Studies in animals have found that even low doses of BPA might have negative effects.
Not only is BPA harmful, but other potentially dangerous chemicals are often added to plastics to modify their appearance or functionality.
Phthalates, coloring agents, flame-retardants and antimicrobial agents are also of concern. Phthalates, often used as “plasticizers” to make plastic more flexible, are endocrine-disrupting chemicals that can reduce testosterone levels in male fetuses.
Some pollutants and heavy metals can also adsorb or stick to the surface of microplastic particles. As a result, plastics can act like sponges in the environment, passively collecting chemicals onto their surfaces.
Furthermore, microplastics have been linked to respiratory health concerns, chronic inflammation, gastrointestinal system distress, and immune system suppression.
Brands That Use Plastic Tea Bags
When it comes to plastic use in tea, there are two things you need to be aware of:
- Paper tea bags sealed with a plastic glue that makes them non-recyclable or compostable.
- Plastic tea bags (the actual bag is made out of plastic, not paper) that begin to breakdown whenever put into hot water.
In order for the tea bags to remain sealed and keep their shape when exposed to boiling hot water, polypropylene must be added. This is the main reason why teabags aren’t compostable. Polypropylene is another endocrine-disrupting chemical that negatively impacts our hormones.
Discovering which brands use plastic in their tea bags is one of the easiest ways of avoiding unnecessary microplastic exposure.

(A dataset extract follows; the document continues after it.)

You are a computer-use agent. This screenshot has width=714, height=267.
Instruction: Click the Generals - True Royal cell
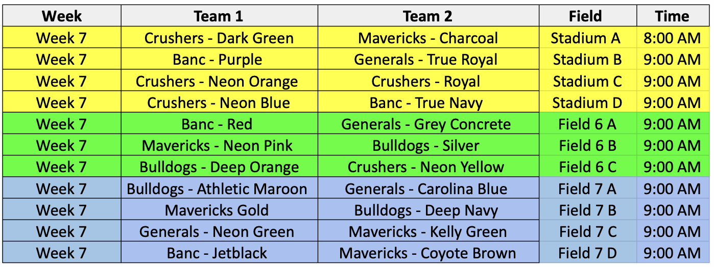click(428, 60)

Here are some of those brands:
- Twinings (‘heat-sealed’ and ’string and tag’ ranges)
- PG Tips (on April 2018, PG announced they would move to 100% biodegradable tea bags. make sure you read the packaging to see if they are the new variety of bags)

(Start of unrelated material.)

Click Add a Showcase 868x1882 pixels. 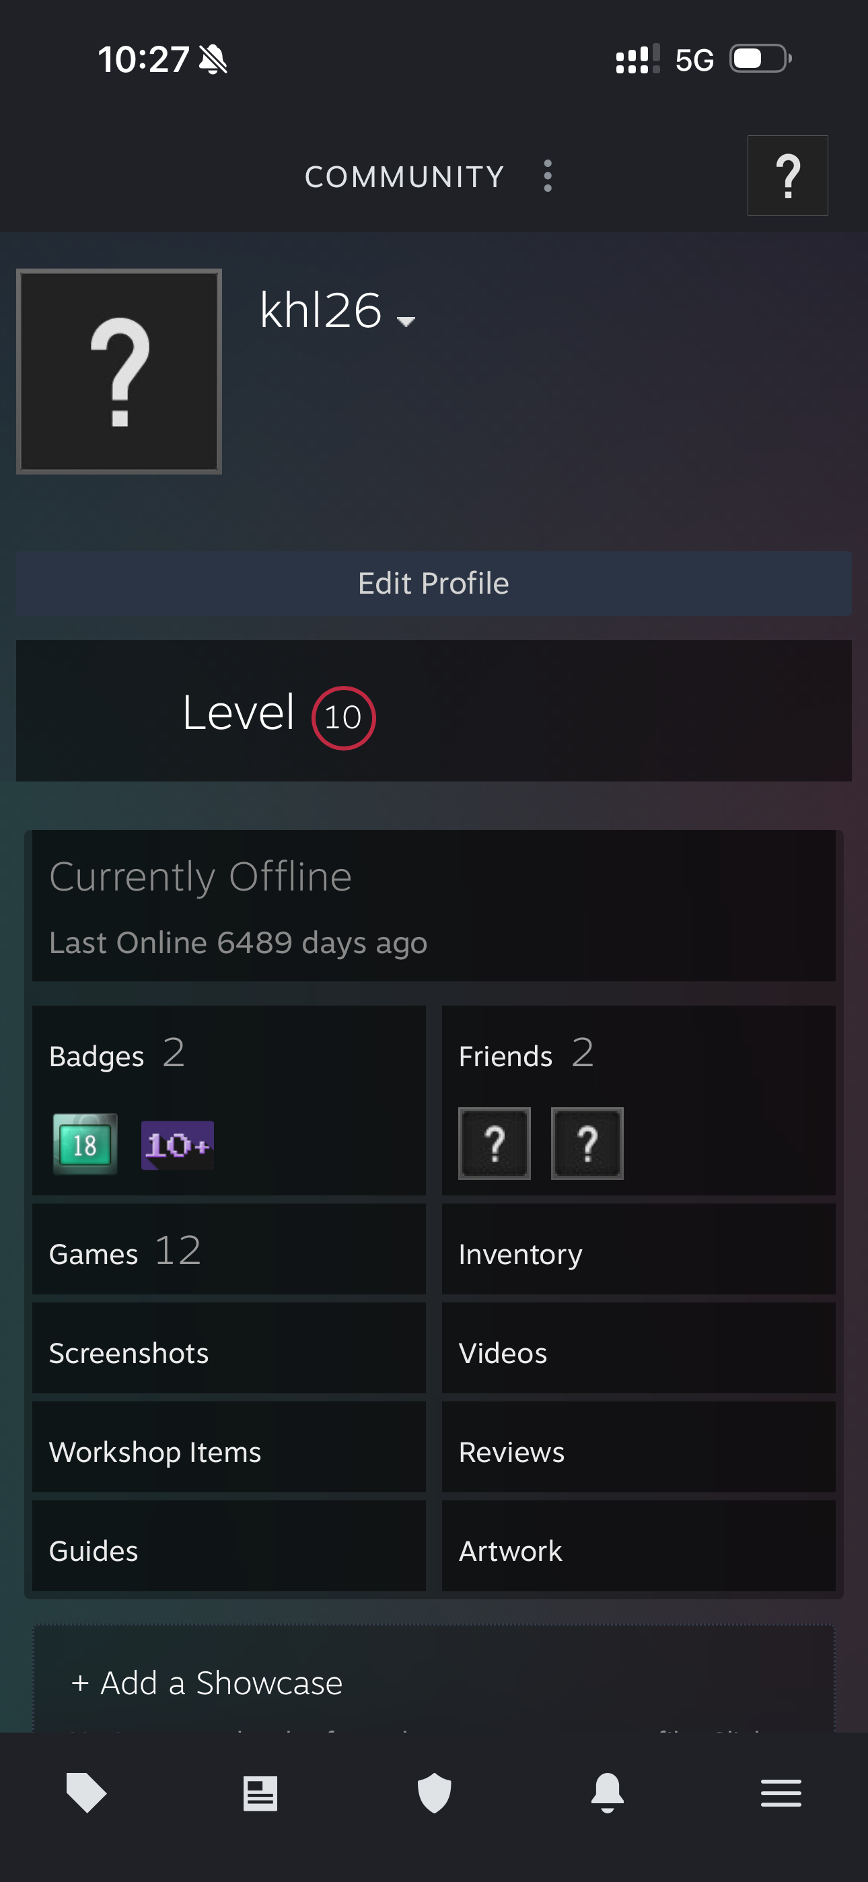[208, 1683]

- Co-op (they are looking into developing their own ‘brand 99’ tea bags that do not use plastic)
- Marks and Spencer (claim to take plastic out of all 450 million tea bags they sell, potentially by 2022)
- Waitrose (their ‘Duchy’ range is plastic-free and biodegradable – check packaging for details)

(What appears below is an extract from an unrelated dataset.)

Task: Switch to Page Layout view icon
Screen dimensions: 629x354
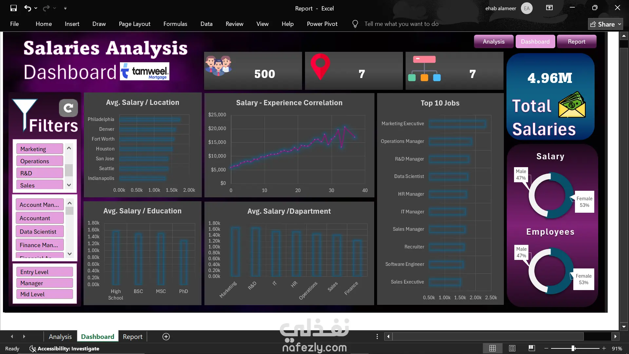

- QI Teas (in a statement they said they have “manufacturers of paper who are close to being able to provide the paper we need which can meet Organic standards”)
- Barry’s Tea
- Teavana (Starbucks)
- Bushells (paper made from Manila hemp, cellulose and thermoplastic fibers. Not compostable or recyclable)
- Lipton Green Decaf, Chai & Herbal Tea Bags (made from Manilla hemp, cellulose & thermoplastic fibers. They are not compostable or recyclable)
- Yorkshire Tea (Made a statement that by the end of 2019, all of their UK tea bags will be switched over to a renewable plant-based material used to seal tea bags (they used to use plastic)).
Brands That Use Plastic-Free Tea Bags
There are plenty of tea brands out there who make tea bags without the use of plastics. Many of them utilize products like corn-starch for glue or corn fibre for the bag itself.
- Good Earth
- Brew Tea Company
- Hampstead Tea
- We Are Tea
- Nemi Tea
- Good & Proper
- Celestial Seasonings
- Yogi Tea
- Republic of Tea
- Numi Organic Tea
- Golden Moon Organic Tea
- The Tao of Tea
- Pukka Herb Teas
- Clipper Tea
- Tea Tonic
- Nature’s Cuppa
- Twinings pyramid range
- Waitrose Duchy range
Alternative Plastic-Free Tea Options
There are plenty of easy ways to avoid plastic tea bags, and plastic exposure during the tea-making process.
The first would be boiling water in a glass electric kettle to avoid leaching of plastic from conventional plastic kettles. Stainless steel kettles also work well.
You can even opt to purchase a glass tea pot with a stainless steel infuser for those who want to go the loose leaf tea direction.
Mountain Rose Herbs sells some amazing organic loose leaf teas. I always suggest going organic if you can, because pesticide and herbicide use in tea is largely unregulated.